Sobeys parent company, Empire Company Ltd., is the latest of Canada’s largest grocers to cut bonus pay for its workers during the COVID-19 pandemic, a move that has drawn criticism from Canada’s largest private-sector union.
“As provinces execute their reopening plans and customer behaviour shifts, we felt that this was a natural time to end our Hero Pay program,” Empire chief executive Michael Medline said in a memo to staff at its stores and distribution centres on Friday.

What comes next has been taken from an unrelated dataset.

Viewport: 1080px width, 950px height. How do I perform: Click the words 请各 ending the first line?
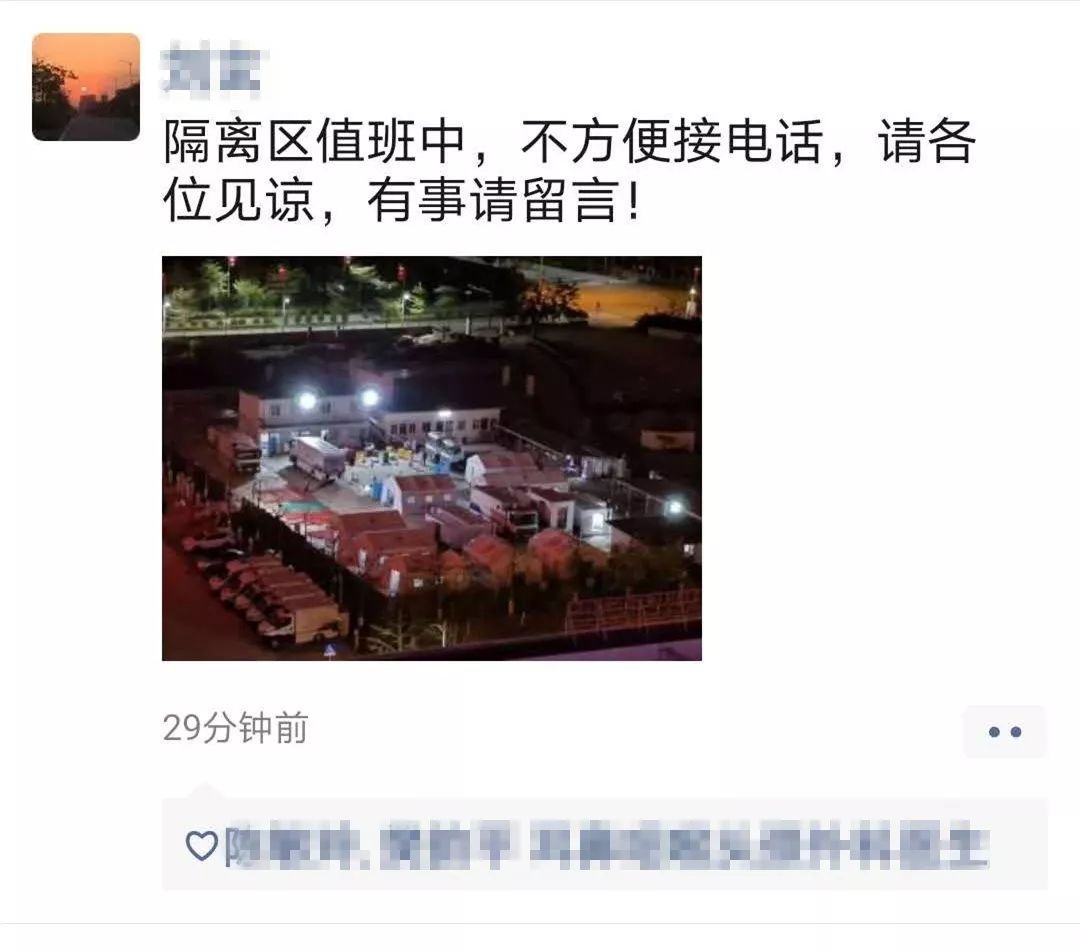click(x=927, y=141)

Empire announced its decision one day after Loblaw Companies Ltd. and Metro Inc. both said their temporary pay bonuses would end as of this weekend. Walmart Inc. ended its bonuses on May 31. Walmart, Loblaw and Metro had all paid an extra $2 an hour to staff working during the crisis. Empire’s bonus was $50 a week for any staff working 20 hours or less, and $2 an hour for time worked beyond 20 hours.
On Friday, Costco Wholesale Corp. declined to answer questions about its pay practices during the pandemic.

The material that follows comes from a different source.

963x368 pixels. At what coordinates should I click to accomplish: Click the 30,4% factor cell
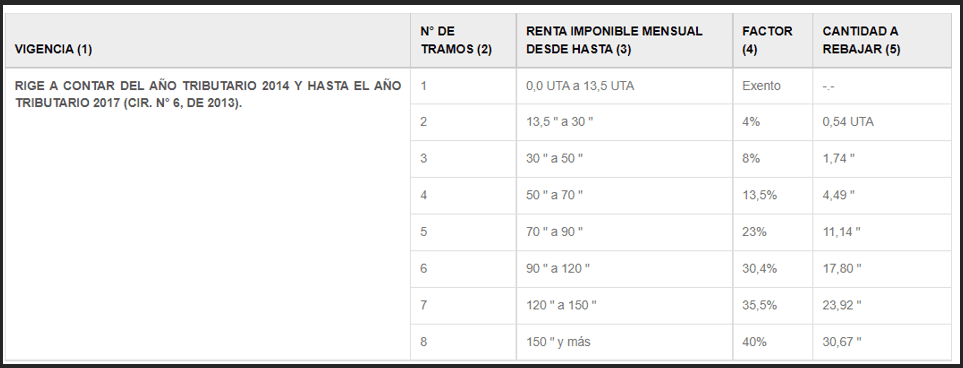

“Things have now stabilized in our supermarkets and drug stores,” Loblaw executive chairman Galen Weston wrote in a letter to customers, saying staff have adjusted to “the new normal” and this is an appropriate time to end its bonus.
“We are no longer working under the crisis conditions that prevailed from March through May as grocers were amongst the only retailers open to the public,” Metro spokesperson Marie-Claude Bacon said in a statement Thursday.
Metro, Empire and Loblaw also announced they would pay an additional one-time bonus to workers. Metro said the bonus would be $100 for each part-time worker and $200 for each full-time worker. Loblaw and Empire both said the bonuses would vary depending on average hours worked over the past 14 weeks. Loblaw estimated its total payout at $25-million.
Walmart moved up its usual yearly bonuses, which typically are based on the company’s annual results. Instead, they were paid out in April and totalled $16-million.
In an interview on Friday, Unifor national president Jerry Dias called the pay cuts “outrageous.” Unifor, which represents 20,000 workers in the retail and wholesale sector – including thousands of employees at the big three Canadian grocers – criticized the decisions and said that grocers should make the pay increases permanent. The union has been pushing for increases to the minimum wage for years.
“They are essential services and they put their lives at risk to serve their communities,” Mr. Dias said. “That leads to a conversation about what is fair compensation for those jobs. I think people have much more respect today than they’ve ever had for grocery workers.”
Chris Bolahood, who has worked at Metro for 34 years, said he feels safe going to work as a stock clerk on the night shift in Oshawa, Ont., but does not feel the cut to bonus pay is fair. Workers are still wearing face coverings, washing their hands frequently, sanitizing shopping carts and operating with plexiglass barriers at checkouts.
“[It’s] still the same practices we’ve been doing since the pandemic started, so why take our bonuses away now?” he said. “Nothing has changed.”
Unifor’s Mr. Dias estimated that three-quarters of employees at the big grocers are part-time workers, many of whom are required to work more than one job to make ends meet and do not have access to benefits.
Unifor is currently negotiating with Loblaw-owned Dominion stores in Newfoundland and Labrador after the stores cut 20 per cent of their full-time positions last year. The union said Loblaw has increasingly relied on part-time workers and opposed raising the minimum wage.
In response to the criticism raised by Unifor Thursday, Loblaw said in a statement that the pay increases were temporary and had been extended. The bonus pay was intended “to recognize our frontline colleagues who went above and beyond so that Canadians could stay well fed and healthy during extraordinary times," the statement said.
In his letter, Mr. Weston said he is a “strong believer in a progressive minimum wage” and would support government policies “to establish a living wage.”
Grocery sales shot up significantly during the pandemic, at first because people stocked up on essential items in preparation for lockdowns. As public-health officials encouraged Canadians to stay at home and bars and restaurants shut down – forcing people to cook at home more often – demand for groceries remained higher than usual.
In its most recent earnings report, Loblaw attributed an additional $751-million in sales in just the first three weeks of March to demand due to COVID-19. Metro reported its same-store sales rose 25 per cent in the four weeks from March 15 to April 11, compared with the same period last year. (Same-store sales is an important metric that tracks sales growth not attributed to store openings.)
Empire, which reports earnings later this month, has said its same-store sales increased by 37 per cent in the four weeks beginning March 8, and 24 per cent in the two weeks before Easter, compared with the same periods last year.
“They are doing even better during the pandemic than normal times," Mr. Dias said. “It’s not a question of not being able to afford it.”